If you are not an educator or healthcare worker, you might things are OK here in Ontario. We now have buck a beer and tailgating is not far behind. We have a government in Ontario that is catering to the base interests of many people in the province. The government for the ‘people’ is reducing class sizes, getting rid of thousands of teachers, diverting money away from repairing schools and delving dangerously into the math curriculum. They say the system is broken and they are here to fix it.

The situation will remain grim and we are probably heading towards a political showdown between the teacher federations and this government. This will not go well and a chill will descend over education in Ontario that will not be lifted for years to come.

It is very sad and frustrating that every 15 years or so we need to go into one of these destructive cycles. There still exists in this society a belief that educators make too much and that we lavish our children with an education system that is too rich for the collective blood. The system needs to be culled every decade or so to make sure money is being spent in a ‘responsible’ way.

If this were not the case, we would not have a government who says with impunity that student protests were controlled by union bosses and that teachers are engaging in political protest using their bulletin boards. The public, by and large, is accepting this.

Over the weekend, thousands of teachers travelled to Toronto to protest against this assault on our public education system. This is a good thing, but it is not nearly enough. In a world of the 24-hour news cycle, more must be done.

So, I have a proposal. While there are a number of great bloggers and podcasters who have made their voices heard, more of the province’s education opinion-makers need to weigh in. It is very possible to look at a day of podcasts and blog posts and see people writing about the same thing. This is OK up to a point, but I would argue that all writers and broadcasters need to dedicate at least 15% of their time to political protest.

Will this turn the tide? No, but that is not a strong enough argument for not doing this. When an excellent education is under attack by politicians who simply want to save tax dollars everyone has a role to play on a regular basis to speak out against this injustice.
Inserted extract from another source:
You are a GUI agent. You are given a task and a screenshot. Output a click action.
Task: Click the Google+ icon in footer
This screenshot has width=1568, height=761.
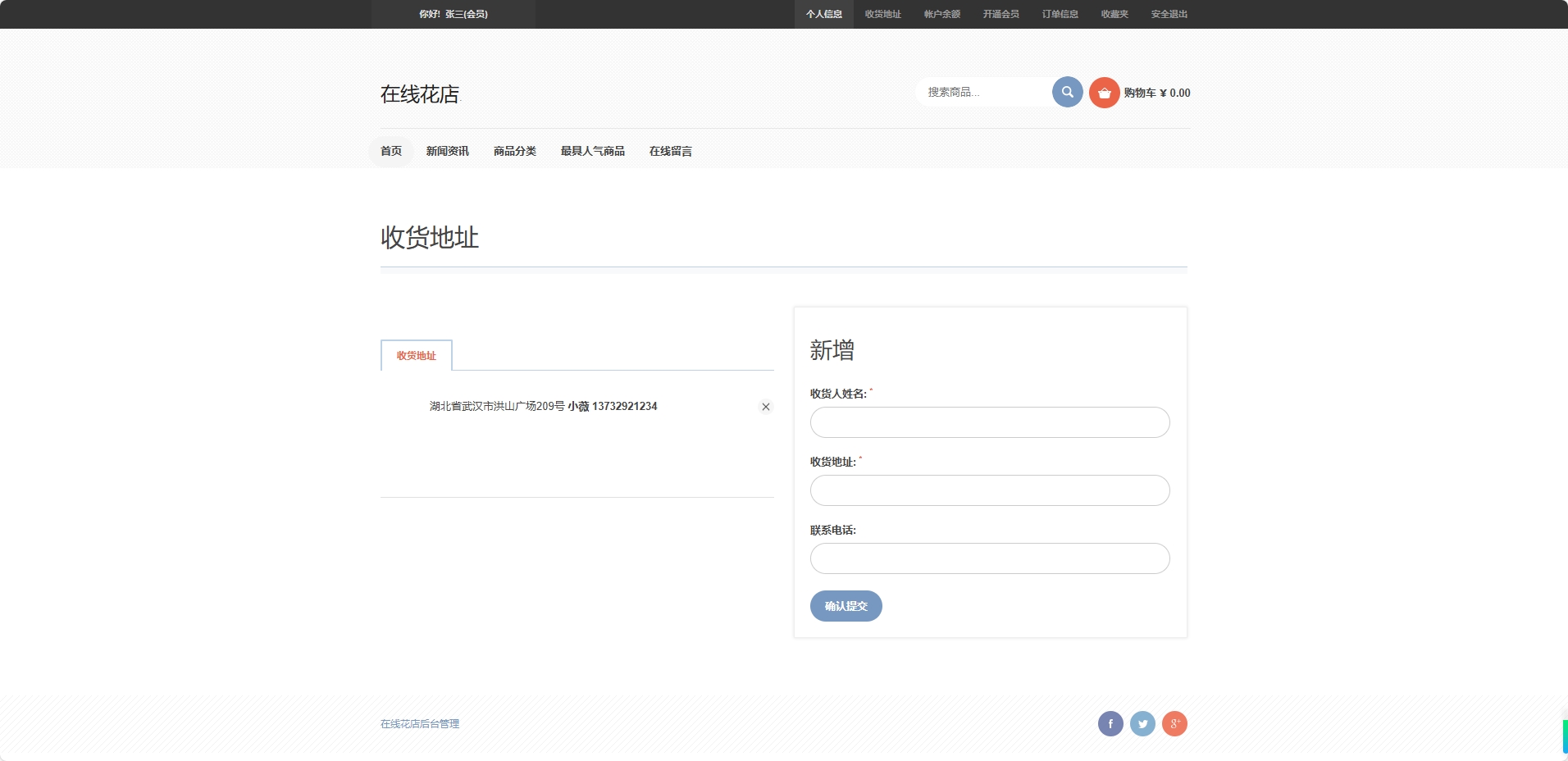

Let’s make no mistake here. This is an injustice. Yes, this involves the loss of teacher jobs, but much more importantly, one of the best education systems in the world is being hijacked by politicians who are catering to society’s base economic interest.

So writers and broadcasters, let’s not beat around the bush. Come out and call this an injustice. Write more about how these changes have nothing to do with improving the education of our children and everything to do with leaving a few more dollars in the pockets of voters.  Call this what it truly is – an assault against the learning environment of children and young people in this province.

Please stop worrying about how this will look or what your followers might think. If you are able to put together a post on any other educational topic, this one really should top your list.